(Saved entries)
□ □ □
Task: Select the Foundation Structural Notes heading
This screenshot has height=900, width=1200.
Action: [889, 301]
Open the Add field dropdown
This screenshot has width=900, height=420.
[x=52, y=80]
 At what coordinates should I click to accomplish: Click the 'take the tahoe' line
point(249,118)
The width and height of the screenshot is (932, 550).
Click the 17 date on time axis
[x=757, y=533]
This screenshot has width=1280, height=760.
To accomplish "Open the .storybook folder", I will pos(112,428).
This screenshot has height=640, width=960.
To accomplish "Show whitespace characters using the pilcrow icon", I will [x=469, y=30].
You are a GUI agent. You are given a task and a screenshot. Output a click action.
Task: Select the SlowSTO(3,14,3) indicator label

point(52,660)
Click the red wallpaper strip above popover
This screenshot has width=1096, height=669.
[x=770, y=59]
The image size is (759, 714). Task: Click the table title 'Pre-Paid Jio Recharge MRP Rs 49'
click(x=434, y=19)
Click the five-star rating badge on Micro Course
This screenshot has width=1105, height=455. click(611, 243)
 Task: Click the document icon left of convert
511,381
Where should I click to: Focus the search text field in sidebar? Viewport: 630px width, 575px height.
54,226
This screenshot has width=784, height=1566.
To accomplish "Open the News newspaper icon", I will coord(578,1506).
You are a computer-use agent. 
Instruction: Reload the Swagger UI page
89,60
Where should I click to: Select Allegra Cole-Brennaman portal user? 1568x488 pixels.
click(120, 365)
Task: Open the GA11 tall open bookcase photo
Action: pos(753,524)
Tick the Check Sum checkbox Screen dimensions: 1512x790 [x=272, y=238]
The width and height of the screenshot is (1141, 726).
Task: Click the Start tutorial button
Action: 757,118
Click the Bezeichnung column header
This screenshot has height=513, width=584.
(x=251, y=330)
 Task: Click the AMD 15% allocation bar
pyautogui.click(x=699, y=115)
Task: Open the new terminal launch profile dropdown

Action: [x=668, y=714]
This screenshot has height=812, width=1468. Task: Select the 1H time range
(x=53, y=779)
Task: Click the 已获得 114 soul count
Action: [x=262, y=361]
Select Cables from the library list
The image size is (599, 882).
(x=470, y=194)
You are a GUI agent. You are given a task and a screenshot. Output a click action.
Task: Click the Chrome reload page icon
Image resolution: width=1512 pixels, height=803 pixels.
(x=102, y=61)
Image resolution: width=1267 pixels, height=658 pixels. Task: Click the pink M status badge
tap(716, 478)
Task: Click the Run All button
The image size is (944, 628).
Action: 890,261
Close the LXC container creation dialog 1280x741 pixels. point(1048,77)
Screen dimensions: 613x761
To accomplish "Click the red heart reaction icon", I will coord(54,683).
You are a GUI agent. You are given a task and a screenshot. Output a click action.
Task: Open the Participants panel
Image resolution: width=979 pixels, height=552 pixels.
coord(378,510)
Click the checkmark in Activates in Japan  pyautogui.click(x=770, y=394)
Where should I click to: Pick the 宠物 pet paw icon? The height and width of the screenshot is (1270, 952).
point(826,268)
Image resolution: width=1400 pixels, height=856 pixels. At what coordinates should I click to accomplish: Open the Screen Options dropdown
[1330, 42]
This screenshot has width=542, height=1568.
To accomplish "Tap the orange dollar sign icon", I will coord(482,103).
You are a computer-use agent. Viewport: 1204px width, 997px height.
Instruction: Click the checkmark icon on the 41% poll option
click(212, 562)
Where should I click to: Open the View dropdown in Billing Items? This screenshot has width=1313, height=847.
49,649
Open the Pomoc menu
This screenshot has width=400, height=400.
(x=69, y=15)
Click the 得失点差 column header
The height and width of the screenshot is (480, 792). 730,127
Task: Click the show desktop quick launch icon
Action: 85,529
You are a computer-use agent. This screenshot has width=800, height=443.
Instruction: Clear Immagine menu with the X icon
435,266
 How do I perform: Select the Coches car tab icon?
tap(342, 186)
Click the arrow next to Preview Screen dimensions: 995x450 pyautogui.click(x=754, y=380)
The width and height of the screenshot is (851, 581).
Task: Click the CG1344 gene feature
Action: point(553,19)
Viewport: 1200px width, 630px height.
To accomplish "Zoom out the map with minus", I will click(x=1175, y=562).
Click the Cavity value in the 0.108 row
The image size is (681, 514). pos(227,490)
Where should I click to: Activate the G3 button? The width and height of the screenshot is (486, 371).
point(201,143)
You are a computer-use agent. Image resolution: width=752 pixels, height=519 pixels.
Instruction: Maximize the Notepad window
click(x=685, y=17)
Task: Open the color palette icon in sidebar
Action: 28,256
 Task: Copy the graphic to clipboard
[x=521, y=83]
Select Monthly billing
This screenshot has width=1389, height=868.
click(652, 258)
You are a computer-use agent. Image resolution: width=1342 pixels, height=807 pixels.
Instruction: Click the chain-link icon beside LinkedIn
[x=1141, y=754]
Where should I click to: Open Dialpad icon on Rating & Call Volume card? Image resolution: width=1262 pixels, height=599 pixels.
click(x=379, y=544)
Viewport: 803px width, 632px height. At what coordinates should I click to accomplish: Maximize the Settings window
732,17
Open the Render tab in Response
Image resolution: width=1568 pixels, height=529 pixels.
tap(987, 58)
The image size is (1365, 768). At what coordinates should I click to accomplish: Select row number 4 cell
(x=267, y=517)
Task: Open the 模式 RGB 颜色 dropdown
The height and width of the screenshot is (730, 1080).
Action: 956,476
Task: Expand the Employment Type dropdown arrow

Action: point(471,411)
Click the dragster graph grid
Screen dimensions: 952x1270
□ □ □
### Brief
Without leaving anything out, repeat every entry shown above.

### Answer to the exercise
Task: Select the Foundation Structural Notes heading
This screenshot has height=900, width=1200.
Action: [889, 301]
Open the Add field dropdown
This screenshot has width=900, height=420.
[x=52, y=80]
 At what coordinates should I click to accomplish: Click the 'take the tahoe' line
point(249,118)
The width and height of the screenshot is (932, 550).
Click the 17 date on time axis
[x=757, y=533]
This screenshot has width=1280, height=760.
To accomplish "Open the .storybook folder", I will pos(112,428).
This screenshot has height=640, width=960.
To accomplish "Show whitespace characters using the pilcrow icon", I will [x=469, y=30].
You are a GUI agent. You are given a task and a screenshot. Output a click action.
Task: Select the SlowSTO(3,14,3) indicator label

point(52,660)
Click the red wallpaper strip above popover
This screenshot has width=1096, height=669.
[x=770, y=59]
The image size is (759, 714). Task: Click the table title 'Pre-Paid Jio Recharge MRP Rs 49'
click(x=434, y=19)
Click the five-star rating badge on Micro Course
This screenshot has width=1105, height=455. click(611, 243)
 Task: Click the document icon left of convert
511,381
Where should I click to: Focus the search text field in sidebar? Viewport: 630px width, 575px height.
54,226
This screenshot has width=784, height=1566.
To accomplish "Open the News newspaper icon", I will coord(578,1506).
You are a computer-use agent. 
Instruction: Reload the Swagger UI page
89,60
Where should I click to: Select Allegra Cole-Brennaman portal user? 1568x488 pixels.
click(120, 365)
Task: Open the GA11 tall open bookcase photo
Action: pos(753,524)
Tick the Check Sum checkbox Screen dimensions: 1512x790 [x=272, y=238]
The width and height of the screenshot is (1141, 726).
Task: Click the Start tutorial button
Action: 757,118
Click the Bezeichnung column header
This screenshot has height=513, width=584.
(x=251, y=330)
 Task: Click the AMD 15% allocation bar
pyautogui.click(x=699, y=115)
Task: Open the new terminal launch profile dropdown

Action: [x=668, y=714]
This screenshot has height=812, width=1468. Task: Select the 1H time range
(x=53, y=779)
Task: Click the 已获得 114 soul count
Action: [x=262, y=361]
Select Cables from the library list
The image size is (599, 882).
(x=470, y=194)
You are a GUI agent. You are given a task and a screenshot. Output a click action.
Task: Click the Chrome reload page icon
Image resolution: width=1512 pixels, height=803 pixels.
(x=102, y=61)
Image resolution: width=1267 pixels, height=658 pixels. Task: Click the pink M status badge
tap(716, 478)
Task: Click the Run All button
The image size is (944, 628).
Action: 890,261
Close the LXC container creation dialog 1280x741 pixels. point(1048,77)
Screen dimensions: 613x761
To accomplish "Click the red heart reaction icon", I will coord(54,683).
You are a GUI agent. You are given a task and a screenshot. Output a click action.
Task: Open the Participants panel
Image resolution: width=979 pixels, height=552 pixels.
coord(378,510)
Click the checkmark in Activates in Japan  pyautogui.click(x=770, y=394)
Where should I click to: Pick the 宠物 pet paw icon? The height and width of the screenshot is (1270, 952).
point(826,268)
Image resolution: width=1400 pixels, height=856 pixels. At what coordinates should I click to accomplish: Open the Screen Options dropdown
[1330, 42]
This screenshot has width=542, height=1568.
To accomplish "Tap the orange dollar sign icon", I will coord(482,103).
You are a computer-use agent. Viewport: 1204px width, 997px height.
Instruction: Click the checkmark icon on the 41% poll option
click(212, 562)
Where should I click to: Open the View dropdown in Billing Items? This screenshot has width=1313, height=847.
49,649
Open the Pomoc menu
This screenshot has width=400, height=400.
(x=69, y=15)
Click the 得失点差 column header
The height and width of the screenshot is (480, 792). 730,127
Task: Click the show desktop quick launch icon
Action: 85,529
You are a computer-use agent. This screenshot has width=800, height=443.
Instruction: Clear Immagine menu with the X icon
435,266
 How do I perform: Select the Coches car tab icon?
tap(342, 186)
Click the arrow next to Preview Screen dimensions: 995x450 pyautogui.click(x=754, y=380)
The width and height of the screenshot is (851, 581).
Task: Click the CG1344 gene feature
Action: point(553,19)
Viewport: 1200px width, 630px height.
To accomplish "Zoom out the map with minus", I will click(x=1175, y=562).
Click the Cavity value in the 0.108 row
The image size is (681, 514). pos(227,490)
Where should I click to: Activate the G3 button? The width and height of the screenshot is (486, 371).
point(201,143)
You are a computer-use agent. Image resolution: width=752 pixels, height=519 pixels.
Instruction: Maximize the Notepad window
click(x=685, y=17)
Task: Open the color palette icon in sidebar
Action: 28,256
 Task: Copy the graphic to clipboard
[x=521, y=83]
Select Monthly billing
This screenshot has width=1389, height=868.
click(652, 258)
You are a computer-use agent. Image resolution: width=1342 pixels, height=807 pixels.
Instruction: Click the chain-link icon beside LinkedIn
[x=1141, y=754]
Where should I click to: Open Dialpad icon on Rating & Call Volume card? Image resolution: width=1262 pixels, height=599 pixels.
click(x=379, y=544)
Viewport: 803px width, 632px height. At what coordinates should I click to accomplish: Maximize the Settings window
732,17
Open the Render tab in Response
Image resolution: width=1568 pixels, height=529 pixels.
tap(987, 58)
The image size is (1365, 768). At what coordinates should I click to accomplish: Select row number 4 cell
(x=267, y=517)
Task: Open the 模式 RGB 颜色 dropdown
The height and width of the screenshot is (730, 1080).
Action: 956,476
Task: Expand the Employment Type dropdown arrow

Action: point(471,411)
Click the dragster graph grid
Screen dimensions: 952x1270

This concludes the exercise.